- What is expected -
Within these entries, which lines include the string "will"? Copy each one.
[Opening Supplied material section]
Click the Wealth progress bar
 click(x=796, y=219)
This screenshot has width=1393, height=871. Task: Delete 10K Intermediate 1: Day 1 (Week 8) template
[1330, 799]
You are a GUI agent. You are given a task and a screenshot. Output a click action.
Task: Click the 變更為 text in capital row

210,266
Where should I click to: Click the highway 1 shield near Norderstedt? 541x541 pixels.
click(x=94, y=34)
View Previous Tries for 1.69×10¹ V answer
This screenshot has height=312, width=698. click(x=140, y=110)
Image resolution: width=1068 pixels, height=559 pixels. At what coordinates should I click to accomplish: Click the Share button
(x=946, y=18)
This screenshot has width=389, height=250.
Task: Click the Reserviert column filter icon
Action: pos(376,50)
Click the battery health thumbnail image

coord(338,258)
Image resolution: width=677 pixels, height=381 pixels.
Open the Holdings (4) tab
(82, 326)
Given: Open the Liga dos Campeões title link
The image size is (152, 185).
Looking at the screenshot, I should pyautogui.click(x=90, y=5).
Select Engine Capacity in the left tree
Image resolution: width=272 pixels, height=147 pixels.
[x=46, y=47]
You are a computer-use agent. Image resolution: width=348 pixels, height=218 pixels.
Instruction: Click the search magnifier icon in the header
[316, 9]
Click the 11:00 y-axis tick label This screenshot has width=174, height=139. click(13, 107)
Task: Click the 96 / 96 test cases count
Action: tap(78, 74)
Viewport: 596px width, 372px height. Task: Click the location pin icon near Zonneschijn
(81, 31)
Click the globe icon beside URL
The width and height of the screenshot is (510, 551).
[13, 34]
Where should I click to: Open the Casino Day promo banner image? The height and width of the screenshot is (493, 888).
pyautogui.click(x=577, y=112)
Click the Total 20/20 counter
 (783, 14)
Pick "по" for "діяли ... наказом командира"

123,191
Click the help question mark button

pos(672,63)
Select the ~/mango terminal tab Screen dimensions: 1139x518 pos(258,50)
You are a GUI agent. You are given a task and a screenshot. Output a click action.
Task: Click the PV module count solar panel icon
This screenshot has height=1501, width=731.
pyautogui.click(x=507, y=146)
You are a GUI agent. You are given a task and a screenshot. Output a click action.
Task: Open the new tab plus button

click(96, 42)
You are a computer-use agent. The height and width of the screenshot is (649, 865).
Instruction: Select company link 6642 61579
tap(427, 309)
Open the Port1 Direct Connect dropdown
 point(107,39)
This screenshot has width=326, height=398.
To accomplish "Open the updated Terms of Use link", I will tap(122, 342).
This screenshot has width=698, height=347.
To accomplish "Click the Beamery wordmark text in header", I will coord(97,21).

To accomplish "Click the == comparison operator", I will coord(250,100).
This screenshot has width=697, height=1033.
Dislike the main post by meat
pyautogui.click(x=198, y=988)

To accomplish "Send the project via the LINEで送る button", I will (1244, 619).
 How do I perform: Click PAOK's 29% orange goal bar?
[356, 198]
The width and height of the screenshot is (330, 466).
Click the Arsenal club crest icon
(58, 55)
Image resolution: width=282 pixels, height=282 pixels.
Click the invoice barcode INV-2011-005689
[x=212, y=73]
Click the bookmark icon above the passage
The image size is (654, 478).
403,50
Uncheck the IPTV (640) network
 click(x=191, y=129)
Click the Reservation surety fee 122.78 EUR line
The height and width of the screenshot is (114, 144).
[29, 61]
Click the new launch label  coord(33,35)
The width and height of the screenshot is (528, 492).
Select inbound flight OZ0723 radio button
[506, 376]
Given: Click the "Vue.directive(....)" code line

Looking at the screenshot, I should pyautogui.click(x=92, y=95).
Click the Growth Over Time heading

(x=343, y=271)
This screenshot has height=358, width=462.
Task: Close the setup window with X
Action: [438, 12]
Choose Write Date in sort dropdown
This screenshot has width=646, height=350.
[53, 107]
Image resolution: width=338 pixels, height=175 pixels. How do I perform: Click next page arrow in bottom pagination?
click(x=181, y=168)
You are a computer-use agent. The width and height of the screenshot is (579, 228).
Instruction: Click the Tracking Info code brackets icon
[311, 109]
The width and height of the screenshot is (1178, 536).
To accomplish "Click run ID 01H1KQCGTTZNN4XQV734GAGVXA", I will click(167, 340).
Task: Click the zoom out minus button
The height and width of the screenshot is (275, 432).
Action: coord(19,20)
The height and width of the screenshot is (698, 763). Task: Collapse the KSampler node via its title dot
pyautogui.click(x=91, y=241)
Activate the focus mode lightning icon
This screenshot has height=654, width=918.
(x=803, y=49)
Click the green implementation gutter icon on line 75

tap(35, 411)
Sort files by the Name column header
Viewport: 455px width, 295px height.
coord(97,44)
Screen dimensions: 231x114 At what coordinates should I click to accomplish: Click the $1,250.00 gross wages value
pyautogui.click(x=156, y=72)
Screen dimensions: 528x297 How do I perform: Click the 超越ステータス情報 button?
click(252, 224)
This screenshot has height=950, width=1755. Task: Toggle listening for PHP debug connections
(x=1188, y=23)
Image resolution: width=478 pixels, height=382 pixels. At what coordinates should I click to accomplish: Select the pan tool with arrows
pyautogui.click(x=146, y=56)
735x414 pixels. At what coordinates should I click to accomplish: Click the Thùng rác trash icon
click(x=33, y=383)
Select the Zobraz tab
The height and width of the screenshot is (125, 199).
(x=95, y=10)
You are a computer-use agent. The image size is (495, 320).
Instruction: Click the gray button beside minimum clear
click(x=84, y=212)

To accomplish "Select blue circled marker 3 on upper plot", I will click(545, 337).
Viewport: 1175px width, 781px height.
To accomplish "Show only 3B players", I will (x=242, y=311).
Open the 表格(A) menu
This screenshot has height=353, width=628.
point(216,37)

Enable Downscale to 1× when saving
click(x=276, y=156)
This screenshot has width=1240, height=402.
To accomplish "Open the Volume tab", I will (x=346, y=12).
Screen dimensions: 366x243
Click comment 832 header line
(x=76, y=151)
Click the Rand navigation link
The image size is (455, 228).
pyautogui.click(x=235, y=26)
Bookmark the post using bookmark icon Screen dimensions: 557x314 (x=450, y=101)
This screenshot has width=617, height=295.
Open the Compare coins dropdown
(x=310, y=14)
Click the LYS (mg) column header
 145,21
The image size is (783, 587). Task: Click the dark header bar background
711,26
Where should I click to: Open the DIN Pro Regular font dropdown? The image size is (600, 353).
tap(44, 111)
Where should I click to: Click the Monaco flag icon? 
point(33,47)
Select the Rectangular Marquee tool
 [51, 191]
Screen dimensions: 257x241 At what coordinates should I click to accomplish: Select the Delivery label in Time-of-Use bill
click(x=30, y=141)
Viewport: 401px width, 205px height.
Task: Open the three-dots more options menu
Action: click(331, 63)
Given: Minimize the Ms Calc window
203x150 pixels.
[Closing Supplied material section]
- Solution for this problem -
To accomplish "Open the updated Terms of Use link", I will tap(122, 342).
To accomplish "Click the Beamery wordmark text in header", I will coord(97,21).
To accomplish "Click the == comparison operator", I will coord(250,100).
To accomplish "Send the project via the LINEで送る button", I will (1244, 619).
To accomplish "Click run ID 01H1KQCGTTZNN4XQV734GAGVXA", I will click(167, 340).
To accomplish "Select blue circled marker 3 on upper plot", I will click(545, 337).
To accomplish "Show only 3B players", I will (x=242, y=311).
To accomplish "Open the Volume tab", I will (x=346, y=12).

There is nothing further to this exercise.